=== Section Start ===
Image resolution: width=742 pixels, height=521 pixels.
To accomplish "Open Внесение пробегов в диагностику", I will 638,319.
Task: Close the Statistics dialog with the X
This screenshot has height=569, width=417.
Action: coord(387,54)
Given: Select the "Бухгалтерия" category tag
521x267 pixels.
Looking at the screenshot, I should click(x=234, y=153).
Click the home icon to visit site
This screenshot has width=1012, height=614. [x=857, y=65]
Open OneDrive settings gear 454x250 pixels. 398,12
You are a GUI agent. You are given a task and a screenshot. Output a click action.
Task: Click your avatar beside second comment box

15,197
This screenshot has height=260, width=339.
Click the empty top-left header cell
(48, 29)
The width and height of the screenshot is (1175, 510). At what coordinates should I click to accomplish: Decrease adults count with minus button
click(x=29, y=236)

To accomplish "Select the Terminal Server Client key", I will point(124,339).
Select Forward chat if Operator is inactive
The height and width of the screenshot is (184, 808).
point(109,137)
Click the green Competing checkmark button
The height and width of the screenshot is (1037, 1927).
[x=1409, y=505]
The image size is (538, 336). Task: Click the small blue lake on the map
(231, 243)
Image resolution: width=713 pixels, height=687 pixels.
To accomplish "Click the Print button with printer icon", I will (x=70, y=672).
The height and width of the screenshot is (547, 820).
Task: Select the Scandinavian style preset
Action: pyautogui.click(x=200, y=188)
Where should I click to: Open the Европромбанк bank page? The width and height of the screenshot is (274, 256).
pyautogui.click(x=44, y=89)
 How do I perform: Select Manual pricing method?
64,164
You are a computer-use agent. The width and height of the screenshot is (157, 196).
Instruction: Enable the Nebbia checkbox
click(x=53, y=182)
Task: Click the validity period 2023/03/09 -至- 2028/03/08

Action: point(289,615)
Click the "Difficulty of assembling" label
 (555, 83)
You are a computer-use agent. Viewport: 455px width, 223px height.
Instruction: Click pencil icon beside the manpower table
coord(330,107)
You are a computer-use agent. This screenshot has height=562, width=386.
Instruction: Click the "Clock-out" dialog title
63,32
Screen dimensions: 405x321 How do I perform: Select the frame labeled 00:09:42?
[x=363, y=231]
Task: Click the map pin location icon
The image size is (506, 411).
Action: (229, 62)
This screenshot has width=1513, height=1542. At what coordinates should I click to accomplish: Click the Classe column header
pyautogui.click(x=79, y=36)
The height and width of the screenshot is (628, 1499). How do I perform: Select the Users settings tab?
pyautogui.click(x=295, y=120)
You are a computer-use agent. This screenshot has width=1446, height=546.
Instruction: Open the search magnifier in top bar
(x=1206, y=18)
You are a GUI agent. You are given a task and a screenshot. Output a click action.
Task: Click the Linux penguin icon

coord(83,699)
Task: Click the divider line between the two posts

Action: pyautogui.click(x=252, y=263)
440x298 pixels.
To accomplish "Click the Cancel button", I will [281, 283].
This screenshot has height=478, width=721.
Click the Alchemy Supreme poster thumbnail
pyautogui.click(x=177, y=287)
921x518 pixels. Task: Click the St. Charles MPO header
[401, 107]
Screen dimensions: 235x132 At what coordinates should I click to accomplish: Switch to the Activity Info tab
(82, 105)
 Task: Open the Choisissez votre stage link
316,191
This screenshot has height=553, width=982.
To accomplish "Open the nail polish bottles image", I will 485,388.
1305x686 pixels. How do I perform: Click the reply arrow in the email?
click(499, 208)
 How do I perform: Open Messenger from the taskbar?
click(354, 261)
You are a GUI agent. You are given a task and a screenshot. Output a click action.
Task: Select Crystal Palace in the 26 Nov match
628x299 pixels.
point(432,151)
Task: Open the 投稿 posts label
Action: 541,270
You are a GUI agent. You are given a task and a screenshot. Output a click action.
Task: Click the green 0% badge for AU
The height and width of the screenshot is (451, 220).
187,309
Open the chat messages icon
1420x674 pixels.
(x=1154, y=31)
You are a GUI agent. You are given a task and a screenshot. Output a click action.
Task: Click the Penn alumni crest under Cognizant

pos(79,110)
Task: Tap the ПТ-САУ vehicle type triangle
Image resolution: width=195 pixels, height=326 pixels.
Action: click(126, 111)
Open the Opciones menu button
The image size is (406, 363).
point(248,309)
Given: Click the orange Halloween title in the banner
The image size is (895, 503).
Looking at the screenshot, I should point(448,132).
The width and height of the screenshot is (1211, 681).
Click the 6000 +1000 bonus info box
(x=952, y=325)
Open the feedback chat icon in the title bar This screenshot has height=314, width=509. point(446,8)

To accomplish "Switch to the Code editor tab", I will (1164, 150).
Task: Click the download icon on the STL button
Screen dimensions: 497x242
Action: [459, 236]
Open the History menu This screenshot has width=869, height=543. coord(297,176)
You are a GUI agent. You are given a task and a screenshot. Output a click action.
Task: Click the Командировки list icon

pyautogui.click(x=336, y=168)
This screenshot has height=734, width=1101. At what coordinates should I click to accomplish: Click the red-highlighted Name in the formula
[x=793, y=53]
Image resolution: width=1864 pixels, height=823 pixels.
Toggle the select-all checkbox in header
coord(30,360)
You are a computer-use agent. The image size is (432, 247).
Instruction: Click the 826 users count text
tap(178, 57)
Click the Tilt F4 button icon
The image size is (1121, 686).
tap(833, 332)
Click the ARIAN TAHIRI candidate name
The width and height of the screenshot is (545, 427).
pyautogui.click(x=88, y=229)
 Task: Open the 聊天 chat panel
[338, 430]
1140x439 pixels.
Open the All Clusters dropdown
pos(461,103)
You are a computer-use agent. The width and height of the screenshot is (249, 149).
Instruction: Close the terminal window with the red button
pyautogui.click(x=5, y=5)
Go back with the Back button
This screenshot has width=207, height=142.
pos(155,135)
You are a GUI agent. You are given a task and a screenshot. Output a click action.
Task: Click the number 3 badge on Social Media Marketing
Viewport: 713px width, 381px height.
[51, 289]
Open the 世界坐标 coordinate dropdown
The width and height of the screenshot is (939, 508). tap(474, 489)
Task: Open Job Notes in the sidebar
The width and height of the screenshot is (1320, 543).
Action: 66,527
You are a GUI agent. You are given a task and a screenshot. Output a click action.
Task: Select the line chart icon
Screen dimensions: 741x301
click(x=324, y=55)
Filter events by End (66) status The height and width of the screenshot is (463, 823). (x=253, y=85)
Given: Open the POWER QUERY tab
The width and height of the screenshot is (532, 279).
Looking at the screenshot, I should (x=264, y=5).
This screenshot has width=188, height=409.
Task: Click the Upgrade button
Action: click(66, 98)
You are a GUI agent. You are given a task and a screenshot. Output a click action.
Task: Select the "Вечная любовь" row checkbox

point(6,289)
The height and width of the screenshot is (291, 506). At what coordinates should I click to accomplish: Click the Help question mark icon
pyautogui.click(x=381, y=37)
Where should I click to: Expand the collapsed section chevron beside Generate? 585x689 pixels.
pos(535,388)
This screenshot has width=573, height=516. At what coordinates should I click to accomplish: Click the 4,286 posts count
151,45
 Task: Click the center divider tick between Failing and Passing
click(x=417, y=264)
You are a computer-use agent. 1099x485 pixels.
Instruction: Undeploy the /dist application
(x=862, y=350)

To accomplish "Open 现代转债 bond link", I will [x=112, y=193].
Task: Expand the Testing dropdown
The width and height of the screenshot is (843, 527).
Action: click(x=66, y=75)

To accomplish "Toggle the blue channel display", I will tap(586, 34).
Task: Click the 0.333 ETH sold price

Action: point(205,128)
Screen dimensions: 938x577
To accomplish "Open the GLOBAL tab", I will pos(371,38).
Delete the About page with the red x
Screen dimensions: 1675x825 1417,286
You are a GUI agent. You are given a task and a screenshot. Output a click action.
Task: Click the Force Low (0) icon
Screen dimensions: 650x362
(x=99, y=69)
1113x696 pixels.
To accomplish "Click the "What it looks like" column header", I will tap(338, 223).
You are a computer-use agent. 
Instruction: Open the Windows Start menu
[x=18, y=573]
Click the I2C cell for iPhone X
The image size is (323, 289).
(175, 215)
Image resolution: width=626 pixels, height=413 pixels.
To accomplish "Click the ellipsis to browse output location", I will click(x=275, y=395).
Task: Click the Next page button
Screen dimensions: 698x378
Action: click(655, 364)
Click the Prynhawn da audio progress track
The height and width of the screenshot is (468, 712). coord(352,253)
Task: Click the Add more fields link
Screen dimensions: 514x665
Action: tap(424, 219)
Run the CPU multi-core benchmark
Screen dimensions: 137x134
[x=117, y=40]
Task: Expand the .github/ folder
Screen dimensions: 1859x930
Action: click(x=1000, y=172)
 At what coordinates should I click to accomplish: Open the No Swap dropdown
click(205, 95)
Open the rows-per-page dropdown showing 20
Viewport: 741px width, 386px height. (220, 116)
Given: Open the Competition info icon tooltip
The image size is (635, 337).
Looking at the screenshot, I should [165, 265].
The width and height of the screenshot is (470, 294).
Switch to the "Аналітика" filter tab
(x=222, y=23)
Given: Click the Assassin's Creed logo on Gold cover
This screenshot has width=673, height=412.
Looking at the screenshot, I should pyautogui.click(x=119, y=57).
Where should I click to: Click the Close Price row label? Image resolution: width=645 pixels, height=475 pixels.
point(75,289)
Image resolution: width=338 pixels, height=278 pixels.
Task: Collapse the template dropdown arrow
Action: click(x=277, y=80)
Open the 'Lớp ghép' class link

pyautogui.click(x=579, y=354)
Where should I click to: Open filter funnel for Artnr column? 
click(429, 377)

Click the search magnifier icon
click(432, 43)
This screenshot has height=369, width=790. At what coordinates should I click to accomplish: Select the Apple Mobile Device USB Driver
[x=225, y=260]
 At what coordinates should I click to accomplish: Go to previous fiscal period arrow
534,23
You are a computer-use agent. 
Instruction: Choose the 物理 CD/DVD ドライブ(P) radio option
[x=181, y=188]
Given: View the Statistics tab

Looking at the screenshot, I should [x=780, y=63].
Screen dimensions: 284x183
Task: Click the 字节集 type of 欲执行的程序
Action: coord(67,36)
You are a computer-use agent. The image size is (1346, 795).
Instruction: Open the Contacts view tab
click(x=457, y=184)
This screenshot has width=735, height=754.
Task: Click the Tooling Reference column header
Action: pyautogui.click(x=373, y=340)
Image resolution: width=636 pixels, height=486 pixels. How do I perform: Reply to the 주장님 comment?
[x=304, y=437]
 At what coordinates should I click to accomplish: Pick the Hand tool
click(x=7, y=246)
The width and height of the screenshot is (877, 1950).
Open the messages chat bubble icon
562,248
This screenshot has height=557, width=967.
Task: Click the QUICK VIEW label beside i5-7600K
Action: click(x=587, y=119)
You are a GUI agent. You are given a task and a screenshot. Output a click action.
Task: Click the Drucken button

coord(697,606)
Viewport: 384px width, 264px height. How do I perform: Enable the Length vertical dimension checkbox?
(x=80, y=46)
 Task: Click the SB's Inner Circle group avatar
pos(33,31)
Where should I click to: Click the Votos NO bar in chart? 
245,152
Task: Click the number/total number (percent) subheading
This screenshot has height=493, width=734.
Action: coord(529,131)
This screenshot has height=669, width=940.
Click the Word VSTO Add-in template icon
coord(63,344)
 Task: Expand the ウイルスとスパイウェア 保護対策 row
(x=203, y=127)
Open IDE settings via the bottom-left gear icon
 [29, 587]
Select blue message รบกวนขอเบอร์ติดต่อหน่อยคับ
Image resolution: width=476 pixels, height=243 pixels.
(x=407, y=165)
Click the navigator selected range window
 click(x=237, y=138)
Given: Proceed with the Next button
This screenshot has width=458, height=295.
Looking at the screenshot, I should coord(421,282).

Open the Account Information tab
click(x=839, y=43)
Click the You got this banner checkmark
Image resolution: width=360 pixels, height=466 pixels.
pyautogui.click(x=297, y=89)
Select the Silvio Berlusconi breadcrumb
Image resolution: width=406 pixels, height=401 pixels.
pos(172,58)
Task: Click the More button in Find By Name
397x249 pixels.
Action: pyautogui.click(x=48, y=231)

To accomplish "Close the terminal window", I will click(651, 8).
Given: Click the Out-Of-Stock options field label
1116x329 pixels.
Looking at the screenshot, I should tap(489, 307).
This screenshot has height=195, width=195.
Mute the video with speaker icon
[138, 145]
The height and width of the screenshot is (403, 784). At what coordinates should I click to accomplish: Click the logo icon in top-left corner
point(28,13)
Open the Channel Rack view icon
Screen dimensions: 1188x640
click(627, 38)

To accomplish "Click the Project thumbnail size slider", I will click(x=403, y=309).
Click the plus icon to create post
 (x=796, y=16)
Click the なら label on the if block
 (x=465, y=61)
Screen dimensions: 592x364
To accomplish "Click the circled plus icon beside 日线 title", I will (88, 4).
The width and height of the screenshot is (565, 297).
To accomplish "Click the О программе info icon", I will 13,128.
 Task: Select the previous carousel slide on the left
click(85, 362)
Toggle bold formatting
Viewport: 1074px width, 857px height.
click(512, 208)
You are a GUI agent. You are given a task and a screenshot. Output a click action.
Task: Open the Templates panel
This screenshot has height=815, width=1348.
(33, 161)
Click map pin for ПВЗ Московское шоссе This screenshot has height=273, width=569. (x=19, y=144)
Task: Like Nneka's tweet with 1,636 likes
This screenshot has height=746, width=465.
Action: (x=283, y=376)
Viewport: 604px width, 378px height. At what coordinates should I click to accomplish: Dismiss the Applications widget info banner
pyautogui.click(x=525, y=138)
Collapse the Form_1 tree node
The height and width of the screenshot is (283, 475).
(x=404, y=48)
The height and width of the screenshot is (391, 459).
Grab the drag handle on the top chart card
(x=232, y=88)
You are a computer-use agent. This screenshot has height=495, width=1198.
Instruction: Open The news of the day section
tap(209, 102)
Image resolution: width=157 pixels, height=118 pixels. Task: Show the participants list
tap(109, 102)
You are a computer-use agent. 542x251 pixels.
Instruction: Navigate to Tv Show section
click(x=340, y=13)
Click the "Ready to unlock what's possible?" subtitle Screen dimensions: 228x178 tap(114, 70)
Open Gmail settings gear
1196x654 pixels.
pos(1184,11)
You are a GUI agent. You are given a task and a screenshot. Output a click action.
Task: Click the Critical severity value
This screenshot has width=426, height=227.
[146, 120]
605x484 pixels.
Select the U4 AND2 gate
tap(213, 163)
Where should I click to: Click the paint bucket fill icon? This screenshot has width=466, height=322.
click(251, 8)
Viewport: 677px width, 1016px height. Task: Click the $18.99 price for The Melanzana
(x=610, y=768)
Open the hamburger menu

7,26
=== Section End ===
PROBLEM REQUIREMENTS:
With the line that has "Viewport: 713px width, 381px height." as the first and the line that has "You are a computer-use agent. 1099x485" as the last, repeat exactly that run of lines above and no more.

FINISHED EXERCISE:
Viewport: 713px width, 381px height.
[51, 289]
Open the 世界坐标 coordinate dropdown
The width and height of the screenshot is (939, 508). tap(474, 489)
Task: Open Job Notes in the sidebar
The width and height of the screenshot is (1320, 543).
Action: 66,527
You are a GUI agent. You are given a task and a screenshot. Output a click action.
Task: Select the line chart icon
Screen dimensions: 741x301
click(x=324, y=55)
Filter events by End (66) status The height and width of the screenshot is (463, 823). (x=253, y=85)
Given: Open the POWER QUERY tab
The width and height of the screenshot is (532, 279).
Looking at the screenshot, I should (x=264, y=5).
This screenshot has width=188, height=409.
Task: Click the Upgrade button
Action: click(66, 98)
You are a GUI agent. You are given a task and a screenshot. Output a click action.
Task: Select the "Вечная любовь" row checkbox

point(6,289)
The height and width of the screenshot is (291, 506). At what coordinates should I click to accomplish: Click the Help question mark icon
pyautogui.click(x=381, y=37)
Where should I click to: Expand the collapsed section chevron beside Generate? 585x689 pixels.
pos(535,388)
This screenshot has width=573, height=516. At what coordinates should I click to accomplish: Click the 4,286 posts count
151,45
 Task: Click the center divider tick between Failing and Passing
click(x=417, y=264)
You are a computer-use agent. 1099x485 pixels.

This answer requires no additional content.